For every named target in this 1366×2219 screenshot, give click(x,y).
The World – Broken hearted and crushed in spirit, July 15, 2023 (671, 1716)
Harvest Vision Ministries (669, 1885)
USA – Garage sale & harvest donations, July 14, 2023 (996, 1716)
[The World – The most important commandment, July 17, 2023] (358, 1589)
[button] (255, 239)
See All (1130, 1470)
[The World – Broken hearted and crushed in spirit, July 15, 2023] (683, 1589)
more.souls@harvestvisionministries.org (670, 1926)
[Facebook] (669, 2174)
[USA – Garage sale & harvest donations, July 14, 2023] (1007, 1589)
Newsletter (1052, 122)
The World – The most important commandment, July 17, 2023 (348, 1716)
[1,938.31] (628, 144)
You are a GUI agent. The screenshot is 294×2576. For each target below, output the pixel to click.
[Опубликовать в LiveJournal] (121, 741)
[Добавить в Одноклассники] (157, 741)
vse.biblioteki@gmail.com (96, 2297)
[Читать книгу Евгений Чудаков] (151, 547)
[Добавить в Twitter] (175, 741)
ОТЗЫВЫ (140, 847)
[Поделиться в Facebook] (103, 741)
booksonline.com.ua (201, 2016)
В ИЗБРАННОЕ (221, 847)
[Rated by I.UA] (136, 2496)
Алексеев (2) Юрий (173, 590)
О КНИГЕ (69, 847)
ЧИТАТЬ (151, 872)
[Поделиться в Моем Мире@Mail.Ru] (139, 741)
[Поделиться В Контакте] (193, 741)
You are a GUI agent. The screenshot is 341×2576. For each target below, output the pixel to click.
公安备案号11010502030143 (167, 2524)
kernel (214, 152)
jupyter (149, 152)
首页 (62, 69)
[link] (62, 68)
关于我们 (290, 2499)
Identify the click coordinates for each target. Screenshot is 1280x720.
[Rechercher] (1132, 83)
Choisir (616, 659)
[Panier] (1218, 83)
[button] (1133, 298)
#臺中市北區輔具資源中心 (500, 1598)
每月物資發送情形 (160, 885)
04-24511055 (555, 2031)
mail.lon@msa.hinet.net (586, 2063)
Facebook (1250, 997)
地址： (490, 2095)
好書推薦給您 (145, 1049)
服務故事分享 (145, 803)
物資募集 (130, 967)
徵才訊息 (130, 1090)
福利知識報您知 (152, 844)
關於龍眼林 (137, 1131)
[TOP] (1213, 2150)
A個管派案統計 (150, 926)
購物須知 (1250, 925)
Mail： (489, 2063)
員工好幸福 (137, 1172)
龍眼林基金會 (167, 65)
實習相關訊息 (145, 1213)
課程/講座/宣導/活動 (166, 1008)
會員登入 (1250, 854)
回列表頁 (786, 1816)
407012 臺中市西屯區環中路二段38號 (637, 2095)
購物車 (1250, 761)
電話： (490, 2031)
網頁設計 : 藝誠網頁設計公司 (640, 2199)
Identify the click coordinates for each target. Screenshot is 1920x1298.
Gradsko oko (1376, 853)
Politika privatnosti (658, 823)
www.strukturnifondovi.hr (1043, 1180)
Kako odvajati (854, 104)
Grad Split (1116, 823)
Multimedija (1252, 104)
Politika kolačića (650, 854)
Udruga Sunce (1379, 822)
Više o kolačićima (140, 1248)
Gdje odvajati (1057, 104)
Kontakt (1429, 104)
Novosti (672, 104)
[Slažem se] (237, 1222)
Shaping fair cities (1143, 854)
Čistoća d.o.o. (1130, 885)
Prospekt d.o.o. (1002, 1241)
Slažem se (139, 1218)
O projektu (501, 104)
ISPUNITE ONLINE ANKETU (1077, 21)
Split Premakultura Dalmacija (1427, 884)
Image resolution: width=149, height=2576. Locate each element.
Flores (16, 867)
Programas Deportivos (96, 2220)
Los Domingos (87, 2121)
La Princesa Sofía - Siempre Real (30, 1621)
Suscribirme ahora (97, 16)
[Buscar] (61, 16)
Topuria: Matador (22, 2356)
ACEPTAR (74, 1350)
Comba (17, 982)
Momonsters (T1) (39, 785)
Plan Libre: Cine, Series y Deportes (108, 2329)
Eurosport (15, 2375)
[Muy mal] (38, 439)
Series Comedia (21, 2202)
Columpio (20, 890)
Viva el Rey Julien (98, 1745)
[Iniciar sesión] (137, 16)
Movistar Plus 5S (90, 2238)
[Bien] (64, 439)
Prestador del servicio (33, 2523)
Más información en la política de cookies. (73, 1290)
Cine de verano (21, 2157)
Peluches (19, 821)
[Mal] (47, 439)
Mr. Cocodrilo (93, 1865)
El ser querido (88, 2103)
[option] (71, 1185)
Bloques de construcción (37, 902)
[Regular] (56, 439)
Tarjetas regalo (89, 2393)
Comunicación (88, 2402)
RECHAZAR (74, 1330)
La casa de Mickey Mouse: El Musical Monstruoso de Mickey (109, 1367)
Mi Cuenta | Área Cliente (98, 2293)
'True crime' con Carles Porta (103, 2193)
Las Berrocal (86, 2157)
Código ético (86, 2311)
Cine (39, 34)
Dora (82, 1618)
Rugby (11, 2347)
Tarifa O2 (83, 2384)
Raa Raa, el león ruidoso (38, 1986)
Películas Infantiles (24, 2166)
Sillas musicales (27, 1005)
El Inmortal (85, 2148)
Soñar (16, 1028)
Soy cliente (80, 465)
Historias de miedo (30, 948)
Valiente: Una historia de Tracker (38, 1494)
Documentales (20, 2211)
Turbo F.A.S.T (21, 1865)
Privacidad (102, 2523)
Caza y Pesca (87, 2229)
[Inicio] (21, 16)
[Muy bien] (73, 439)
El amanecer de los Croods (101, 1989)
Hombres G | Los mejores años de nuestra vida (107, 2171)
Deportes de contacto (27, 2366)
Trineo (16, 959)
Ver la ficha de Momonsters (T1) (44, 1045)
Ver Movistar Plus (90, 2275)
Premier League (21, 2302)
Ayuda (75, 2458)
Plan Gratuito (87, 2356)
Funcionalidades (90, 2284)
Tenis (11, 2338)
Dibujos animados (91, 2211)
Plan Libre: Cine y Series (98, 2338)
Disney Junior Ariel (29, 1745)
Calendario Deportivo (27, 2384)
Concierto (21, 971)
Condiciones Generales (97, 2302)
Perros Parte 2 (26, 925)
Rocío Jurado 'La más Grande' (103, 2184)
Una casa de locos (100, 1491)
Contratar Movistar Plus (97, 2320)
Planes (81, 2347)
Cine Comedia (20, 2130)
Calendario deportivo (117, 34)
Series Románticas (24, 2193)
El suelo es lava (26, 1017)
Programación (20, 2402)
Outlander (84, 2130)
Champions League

·····

_Work request_.
Give the listing again. Leave every word as it stands.

_The completed task_.
For every named target in this 1366×2219 screenshot, give click(x,y).
The World – Broken hearted and crushed in spirit, July 15, 2023 (671, 1716)
Harvest Vision Ministries (669, 1885)
USA – Garage sale & harvest donations, July 14, 2023 (996, 1716)
[The World – The most important commandment, July 17, 2023] (358, 1589)
[button] (255, 239)
See All (1130, 1470)
[The World – Broken hearted and crushed in spirit, July 15, 2023] (683, 1589)
more.souls@harvestvisionministries.org (670, 1926)
[Facebook] (669, 2174)
[USA – Garage sale & harvest donations, July 14, 2023] (1007, 1589)
Newsletter (1052, 122)
The World – The most important commandment, July 17, 2023 (348, 1716)
[1,938.31] (628, 144)
You are a GUI agent. The screenshot is 294×2576. For each target below, output the pixel to click.
[Опубликовать в LiveJournal] (121, 741)
[Добавить в Одноклассники] (157, 741)
vse.biblioteki@gmail.com (96, 2297)
[Читать книгу Евгений Чудаков] (151, 547)
[Добавить в Twitter] (175, 741)
ОТЗЫВЫ (140, 847)
[Поделиться в Facebook] (103, 741)
booksonline.com.ua (201, 2016)
В ИЗБРАННОЕ (221, 847)
[Rated by I.UA] (136, 2496)
Алексеев (2) Юрий (173, 590)
О КНИГЕ (69, 847)
ЧИТАТЬ (151, 872)
[Поделиться в Моем Мире@Mail.Ru] (139, 741)
[Поделиться В Контакте] (193, 741)
You are a GUI agent. The screenshot is 341×2576. For each target below, output the pixel to click.
公安备案号11010502030143 (167, 2524)
kernel (214, 152)
jupyter (149, 152)
首页 (62, 69)
[link] (62, 68)
关于我们 (290, 2499)
Identify the click coordinates for each target. Screenshot is 1280x720.
[Rechercher] (1132, 83)
Choisir (616, 659)
[Panier] (1218, 83)
[button] (1133, 298)
#臺中市北區輔具資源中心 (500, 1598)
每月物資發送情形 (160, 885)
04-24511055 (555, 2031)
mail.lon@msa.hinet.net (586, 2063)
Facebook (1250, 997)
地址： (490, 2095)
好書推薦給您 (145, 1049)
服務故事分享 (145, 803)
物資募集 (130, 967)
徵才訊息 (130, 1090)
福利知識報您知 (152, 844)
關於龍眼林 (137, 1131)
[TOP] (1213, 2150)
A個管派案統計 (150, 926)
購物須知 (1250, 925)
Mail： (489, 2063)
員工好幸福 (137, 1172)
龍眼林基金會 (167, 65)
實習相關訊息 (145, 1213)
課程/講座/宣導/活動 (166, 1008)
會員登入 (1250, 854)
回列表頁 (786, 1816)
407012 臺中市西屯區環中路二段38號 (637, 2095)
購物車 (1250, 761)
電話： (490, 2031)
網頁設計 : 藝誠網頁設計公司 (640, 2199)
Identify the click coordinates for each target. Screenshot is 1920x1298.
Gradsko oko (1376, 853)
Politika privatnosti (658, 823)
www.strukturnifondovi.hr (1043, 1180)
Kako odvajati (854, 104)
Grad Split (1116, 823)
Multimedija (1252, 104)
Politika kolačića (650, 854)
Udruga Sunce (1379, 822)
Više o kolačićima (140, 1248)
Gdje odvajati (1057, 104)
Kontakt (1429, 104)
Novosti (672, 104)
[Slažem se] (237, 1222)
Shaping fair cities (1143, 854)
Čistoća d.o.o. (1130, 885)
Prospekt d.o.o. (1002, 1241)
Slažem se (139, 1218)
O projektu (501, 104)
ISPUNITE ONLINE ANKETU (1077, 21)
Split Premakultura Dalmacija (1427, 884)
Image resolution: width=149, height=2576. Locate each element.
Flores (16, 867)
Programas Deportivos (96, 2220)
Los Domingos (87, 2121)
La Princesa Sofía - Siempre Real (30, 1621)
Suscribirme ahora (97, 16)
[Buscar] (61, 16)
Topuria: Matador (22, 2356)
ACEPTAR (74, 1350)
Comba (17, 982)
Momonsters (T1) (39, 785)
Plan Libre: Cine, Series y Deportes (108, 2329)
Eurosport (15, 2375)
[Muy mal] (38, 439)
Series Comedia (21, 2202)
Columpio (20, 890)
Viva el Rey Julien (98, 1745)
[Iniciar sesión] (137, 16)
Movistar Plus 5S (90, 2238)
[Bien] (64, 439)
Prestador del servicio (33, 2523)
Más información en la política de cookies. (73, 1290)
Cine de verano (21, 2157)
Peluches (19, 821)
[Mal] (47, 439)
Mr. Cocodrilo (93, 1865)
El ser querido (88, 2103)
[option] (71, 1185)
Bloques de construcción (37, 902)
[Regular] (56, 439)
Tarjetas regalo (89, 2393)
Comunicación (88, 2402)
RECHAZAR (74, 1330)
La casa de Mickey Mouse: El Musical Monstruoso de Mickey (109, 1367)
Mi Cuenta | Área Cliente (98, 2293)
'True crime' con Carles Porta (103, 2193)
Las Berrocal (86, 2157)
Código ético (86, 2311)
Cine (39, 34)
Dora (82, 1618)
Rugby (11, 2347)
Tarifa O2 (83, 2384)
Raa Raa, el león ruidoso (38, 1986)
Películas Infantiles (24, 2166)
Sillas musicales (27, 1005)
El Inmortal (85, 2148)
Soñar (16, 1028)
Soy cliente (80, 465)
Historias de miedo (30, 948)
Valiente: Una historia de Tracker (38, 1494)
Documentales (20, 2211)
Turbo F.A.S.T (21, 1865)
Privacidad (102, 2523)
Caza y Pesca (87, 2229)
[Inicio] (21, 16)
[Muy bien] (73, 439)
El amanecer de los Croods (101, 1989)
Hombres G | Los mejores años de nuestra vida (107, 2171)
Deportes de contacto (27, 2366)
Trineo (16, 959)
Ver la ficha de Momonsters (T1) (44, 1045)
Ver Movistar Plus (90, 2275)
Premier League (21, 2302)
Ayuda (75, 2458)
Plan Gratuito (87, 2356)
Funcionalidades (90, 2284)
Tenis (11, 2338)
Dibujos animados (91, 2211)
Plan Libre: Cine y Series (98, 2338)
Disney Junior Ariel (29, 1745)
Calendario Deportivo (27, 2384)
Concierto (21, 971)
Condiciones Generales (97, 2302)
Perros Parte 2 (26, 925)
Rocío Jurado 'La más Grande' (103, 2184)
Una casa de locos (100, 1491)
Contratar Movistar Plus (97, 2320)
Planes (81, 2347)
Cine Comedia (20, 2130)
Calendario deportivo (117, 34)
Series Románticas (24, 2193)
El suelo es lava (26, 1017)
Programación (20, 2402)
Outlander (84, 2130)
Champions League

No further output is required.